This blog post is inspired by the recent NIPS talk by Ali Rahimi and the response by Yann LeCun. The issue is fundamentally the role of theory in deep learning. I will start with some quotes from Rahimi’s talk.

Rahimi:

Machine learning has become alchemy.

Alchemy worked [for many things].

But scientists had to dismantle two thousand years worth of alchemical theories.

I would like to live in a society whose systems are built on verifiable rigorous knowledge and not on alchemy.

LeCun:

Understanding (theoretical or otherwise) is a good thing.

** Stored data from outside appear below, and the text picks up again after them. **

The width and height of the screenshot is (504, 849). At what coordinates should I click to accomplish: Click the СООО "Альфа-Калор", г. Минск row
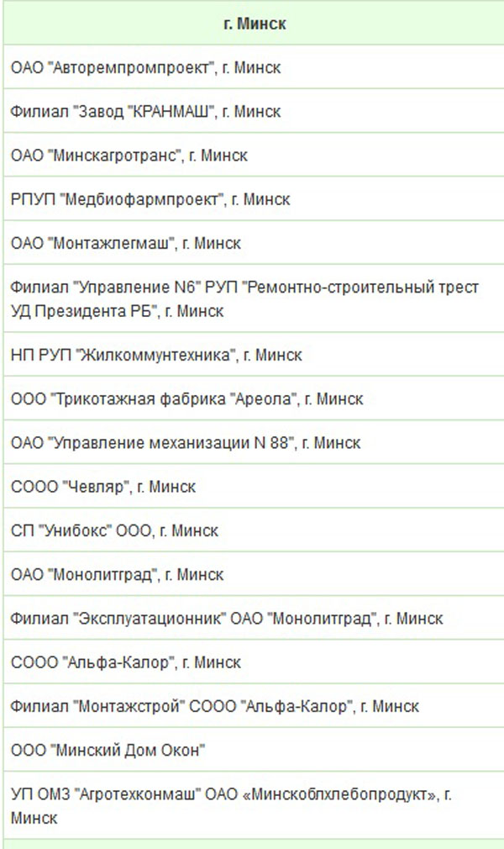[126, 662]

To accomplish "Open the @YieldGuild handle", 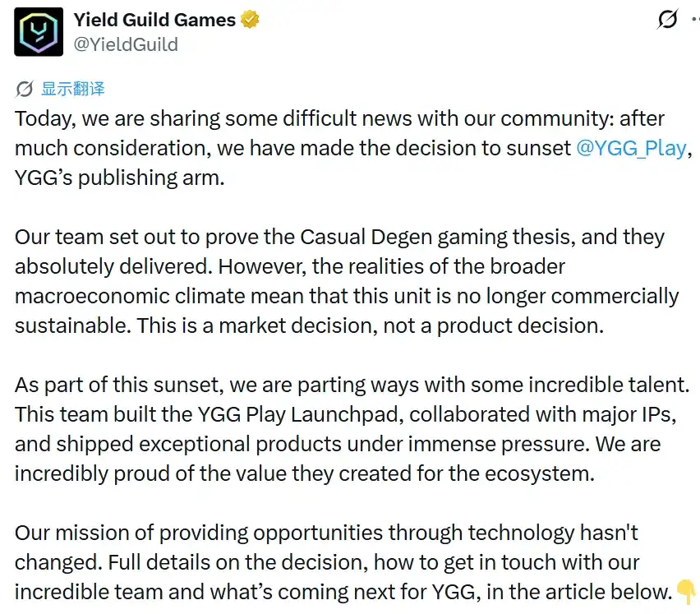I will tap(126, 44).
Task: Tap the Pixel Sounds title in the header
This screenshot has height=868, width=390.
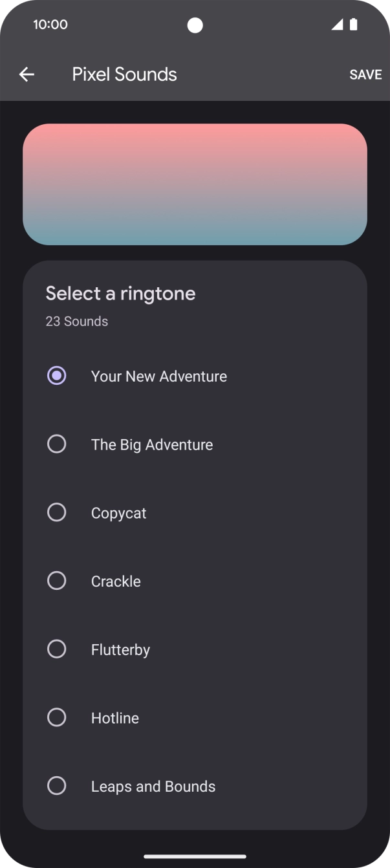Action: (125, 74)
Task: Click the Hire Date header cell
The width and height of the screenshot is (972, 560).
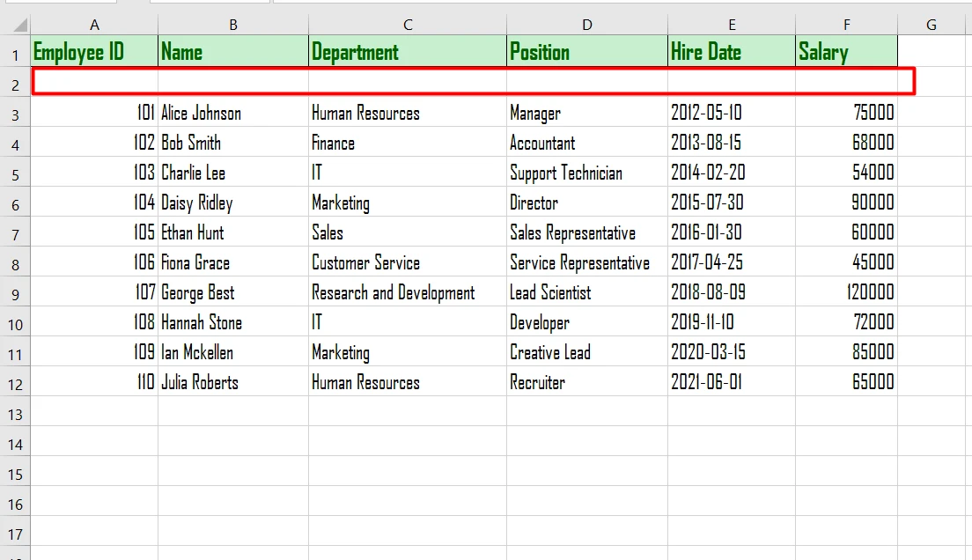Action: pyautogui.click(x=731, y=52)
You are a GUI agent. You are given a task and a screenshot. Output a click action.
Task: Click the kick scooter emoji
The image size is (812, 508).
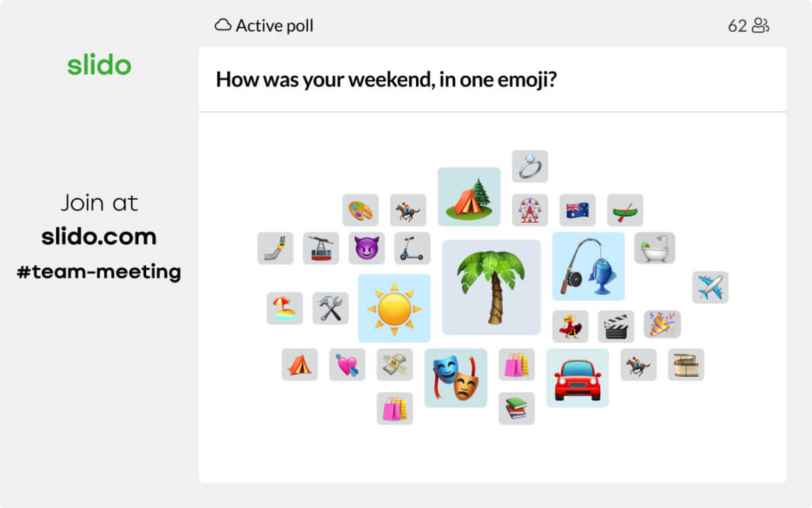412,249
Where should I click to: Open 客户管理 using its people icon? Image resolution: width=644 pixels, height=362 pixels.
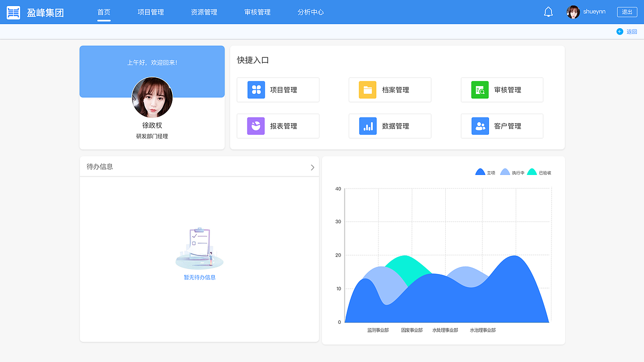coord(479,126)
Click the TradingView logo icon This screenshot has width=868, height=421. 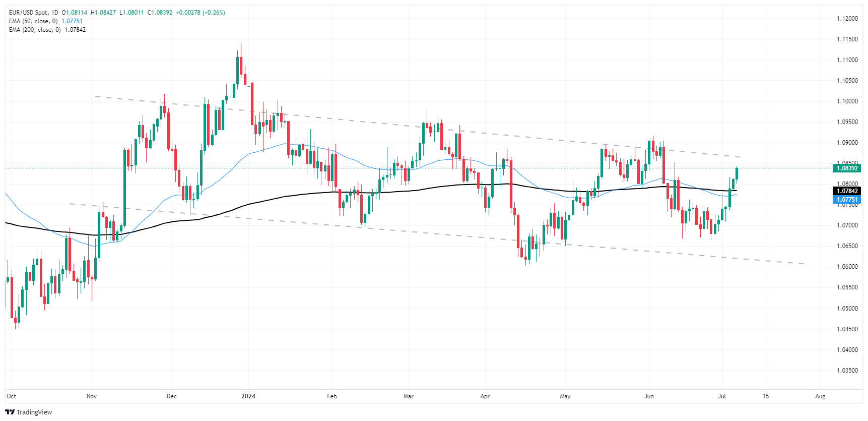10,412
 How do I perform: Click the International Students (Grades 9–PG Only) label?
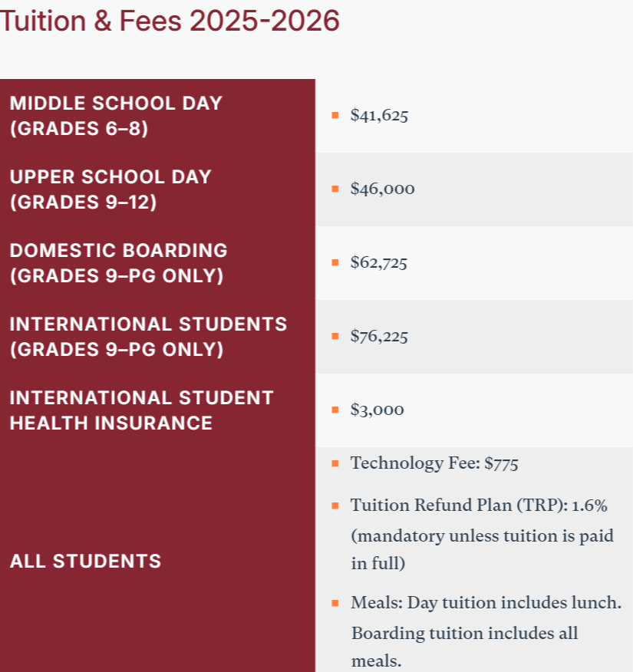tap(148, 336)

[However, Rahimi’s statements are dangerous because] it’s exactly this kind of attitude that lead the ML community to abandon neural nets for over 10 years, despite ample empirical evidence that they worked very well in many situations.

I fundamentally agree with Yann that a drive for rigor can mislead a field. Perhaps most dangerous is the drive to impress colleagues with one’s mathematical sophistication rather than to genuinely seek real progress.

But I would like to add my own spin to this debate. I will start by again quoting Rahini:

Rahini:

[When a deep network doesn’t work] I think it is gradient descent’s fault.

Gradient descent is the cornerstone of deep learning. Gradient descent is a form of local search. Here are some other examples of local search:

The evolution of the internal combustion engine from the 1790s through the twentieth century.

The evolution of semiconductor processes over the last fifty years of Moore’s law.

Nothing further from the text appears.